それをメシ友の記者クラブ側が忖度して、「同趣旨の質問を何回もするのは控えて頂きたい」と東京新聞の望月記者に警告したことを思えば、外務大臣に(会社は違うといえ)、4回も同じ質問をする記者の側に問題があるという仕切りなんだろう。
国民の知る権利なんて、屁とも思っていないのだ。
アメリカでさえ、トランプを追及した記者への出入り禁止措置にトランプ派も含めたメディア側が猛反発し、司法もそれを撤回させた。腐ったアメリカでも、まだ民主主義のルールまでは忘れていなかったということだ。他方、日本では、民主主義のルールなんて守る必要はないという言動がまかり通っている。

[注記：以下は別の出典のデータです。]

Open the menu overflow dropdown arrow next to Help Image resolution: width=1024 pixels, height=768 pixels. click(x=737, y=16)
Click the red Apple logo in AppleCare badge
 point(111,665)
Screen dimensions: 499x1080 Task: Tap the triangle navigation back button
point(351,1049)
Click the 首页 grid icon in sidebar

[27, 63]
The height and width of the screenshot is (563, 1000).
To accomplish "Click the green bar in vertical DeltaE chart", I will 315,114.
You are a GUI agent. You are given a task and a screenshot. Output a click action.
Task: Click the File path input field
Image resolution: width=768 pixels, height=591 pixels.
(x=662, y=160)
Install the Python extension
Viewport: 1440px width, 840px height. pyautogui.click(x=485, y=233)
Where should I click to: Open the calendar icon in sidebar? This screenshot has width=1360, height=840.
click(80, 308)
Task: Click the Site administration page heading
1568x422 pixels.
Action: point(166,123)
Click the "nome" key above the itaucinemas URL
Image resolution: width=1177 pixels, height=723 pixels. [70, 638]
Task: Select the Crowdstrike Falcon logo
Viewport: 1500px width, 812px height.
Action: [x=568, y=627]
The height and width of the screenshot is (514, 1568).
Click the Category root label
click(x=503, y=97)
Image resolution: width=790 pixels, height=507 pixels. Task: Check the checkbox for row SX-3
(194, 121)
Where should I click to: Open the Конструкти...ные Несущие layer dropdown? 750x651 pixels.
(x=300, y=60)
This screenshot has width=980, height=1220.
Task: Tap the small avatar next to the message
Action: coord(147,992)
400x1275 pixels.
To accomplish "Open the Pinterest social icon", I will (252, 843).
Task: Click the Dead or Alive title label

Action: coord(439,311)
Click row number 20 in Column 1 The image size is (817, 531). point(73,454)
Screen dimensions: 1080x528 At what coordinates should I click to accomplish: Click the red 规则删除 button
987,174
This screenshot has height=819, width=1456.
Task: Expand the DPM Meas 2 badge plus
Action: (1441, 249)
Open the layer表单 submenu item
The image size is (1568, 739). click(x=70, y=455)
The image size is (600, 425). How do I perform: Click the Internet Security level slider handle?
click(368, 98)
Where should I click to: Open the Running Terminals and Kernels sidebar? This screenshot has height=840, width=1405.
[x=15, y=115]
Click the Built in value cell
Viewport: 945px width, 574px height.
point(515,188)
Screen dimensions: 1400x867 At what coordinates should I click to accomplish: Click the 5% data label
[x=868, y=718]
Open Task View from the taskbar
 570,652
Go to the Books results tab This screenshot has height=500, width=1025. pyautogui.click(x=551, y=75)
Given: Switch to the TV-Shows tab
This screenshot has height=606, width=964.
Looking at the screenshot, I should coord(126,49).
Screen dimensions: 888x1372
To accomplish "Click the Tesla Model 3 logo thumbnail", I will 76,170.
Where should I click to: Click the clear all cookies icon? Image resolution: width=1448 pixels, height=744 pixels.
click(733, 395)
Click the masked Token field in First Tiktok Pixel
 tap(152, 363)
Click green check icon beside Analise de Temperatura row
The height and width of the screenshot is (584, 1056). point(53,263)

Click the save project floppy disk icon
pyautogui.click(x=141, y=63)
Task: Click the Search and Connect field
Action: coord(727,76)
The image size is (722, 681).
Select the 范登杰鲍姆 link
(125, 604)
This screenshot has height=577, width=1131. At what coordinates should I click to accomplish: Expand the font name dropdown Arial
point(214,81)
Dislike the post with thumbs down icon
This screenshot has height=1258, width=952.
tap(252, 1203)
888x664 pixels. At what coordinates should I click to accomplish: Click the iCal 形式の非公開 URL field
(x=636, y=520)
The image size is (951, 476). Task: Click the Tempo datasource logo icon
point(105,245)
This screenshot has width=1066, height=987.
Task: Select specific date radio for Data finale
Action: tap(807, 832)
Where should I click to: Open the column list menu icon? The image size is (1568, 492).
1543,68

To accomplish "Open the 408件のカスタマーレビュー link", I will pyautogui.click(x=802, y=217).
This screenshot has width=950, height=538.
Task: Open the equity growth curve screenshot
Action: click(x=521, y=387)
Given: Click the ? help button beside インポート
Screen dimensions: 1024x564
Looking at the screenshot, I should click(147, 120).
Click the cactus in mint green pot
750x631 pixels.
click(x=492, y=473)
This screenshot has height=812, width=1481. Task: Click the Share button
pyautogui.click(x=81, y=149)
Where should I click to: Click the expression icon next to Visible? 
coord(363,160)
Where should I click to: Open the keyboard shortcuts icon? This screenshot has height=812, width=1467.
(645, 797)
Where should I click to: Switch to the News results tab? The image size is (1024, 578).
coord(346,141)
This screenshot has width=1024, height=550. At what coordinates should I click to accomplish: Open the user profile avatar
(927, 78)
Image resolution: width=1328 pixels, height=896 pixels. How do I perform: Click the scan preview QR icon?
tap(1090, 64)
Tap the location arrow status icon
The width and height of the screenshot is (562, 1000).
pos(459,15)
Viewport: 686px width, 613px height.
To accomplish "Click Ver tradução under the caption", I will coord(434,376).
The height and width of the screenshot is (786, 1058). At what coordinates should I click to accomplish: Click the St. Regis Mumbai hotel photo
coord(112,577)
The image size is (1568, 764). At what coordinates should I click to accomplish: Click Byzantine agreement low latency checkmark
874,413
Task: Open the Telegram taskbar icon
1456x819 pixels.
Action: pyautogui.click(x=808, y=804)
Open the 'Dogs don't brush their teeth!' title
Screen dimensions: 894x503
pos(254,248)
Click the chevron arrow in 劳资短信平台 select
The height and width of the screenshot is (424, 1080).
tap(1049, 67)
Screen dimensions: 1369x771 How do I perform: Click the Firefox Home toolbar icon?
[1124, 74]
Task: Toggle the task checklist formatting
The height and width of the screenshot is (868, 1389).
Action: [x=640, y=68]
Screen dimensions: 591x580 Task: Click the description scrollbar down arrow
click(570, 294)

あの順天堂大学で、「女子はコミュ力が高いから減点」というのが男子優遇合格の理由とされたが、これは、男には話し合いで物事を解決する能力が足りないと、“医者の男”たちが自ら認めたということだ。
東京医大の「女子は妊娠出産ですぐ辞めるから減点」とか、北里大の「女子は体力がないから減点」とかの言い訳は、「男」は体力があるだけで、生理の苦しみも想像できなければ、出産という「生」の痛みを感じることもなく、弱きものを育み愛おしむ感情も知らず、他者との交渉力もない、と言っているのだ。
確かに、安倍政権を見ていると、いろいろ足りないことは明白だ。
聞けず、話せず、説明できない。
あえて安倍的な表現を使うなら、「こんな人たち」がやる外交に、暴力以外の選択肢などないのだろう。